-- WORK INSTRUCTION --
Your answer should be the lines of the data below that contain "icon".

-- RECORDS FOR THE EXERCISE --
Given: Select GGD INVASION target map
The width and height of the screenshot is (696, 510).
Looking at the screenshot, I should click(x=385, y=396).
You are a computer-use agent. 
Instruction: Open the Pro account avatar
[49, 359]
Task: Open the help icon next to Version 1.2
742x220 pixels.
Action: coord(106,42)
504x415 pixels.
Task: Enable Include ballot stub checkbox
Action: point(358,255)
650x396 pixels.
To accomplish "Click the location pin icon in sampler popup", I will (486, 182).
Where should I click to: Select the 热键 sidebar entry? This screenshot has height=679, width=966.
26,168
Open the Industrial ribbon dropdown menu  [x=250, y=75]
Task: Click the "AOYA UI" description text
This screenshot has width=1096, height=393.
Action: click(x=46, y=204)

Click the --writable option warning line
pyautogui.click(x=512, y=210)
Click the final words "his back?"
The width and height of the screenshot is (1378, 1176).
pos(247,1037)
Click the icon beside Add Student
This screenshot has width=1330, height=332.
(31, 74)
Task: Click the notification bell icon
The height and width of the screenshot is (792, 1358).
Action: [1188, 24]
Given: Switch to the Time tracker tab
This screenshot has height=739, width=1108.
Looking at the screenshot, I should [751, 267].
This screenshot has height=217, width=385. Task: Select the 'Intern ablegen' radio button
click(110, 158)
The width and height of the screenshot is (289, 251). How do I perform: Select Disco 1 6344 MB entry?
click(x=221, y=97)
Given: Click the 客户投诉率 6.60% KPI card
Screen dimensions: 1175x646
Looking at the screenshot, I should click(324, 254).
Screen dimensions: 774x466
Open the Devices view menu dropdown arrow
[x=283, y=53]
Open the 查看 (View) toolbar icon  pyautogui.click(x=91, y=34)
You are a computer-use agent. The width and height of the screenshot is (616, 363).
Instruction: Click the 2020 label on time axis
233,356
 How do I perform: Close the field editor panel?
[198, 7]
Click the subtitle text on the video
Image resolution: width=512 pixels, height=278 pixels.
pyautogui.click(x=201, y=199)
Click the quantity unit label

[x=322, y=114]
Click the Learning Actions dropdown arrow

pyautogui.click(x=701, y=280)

-- SOLUTION TO THIS EXERCISE --
Task: Open the help icon next to Version 1.2
To accomplish "Click the location pin icon in sampler popup", I will (486, 182).
Click the icon beside Add Student
Task: Click the notification bell icon
Open the 查看 (View) toolbar icon  pyautogui.click(x=91, y=34)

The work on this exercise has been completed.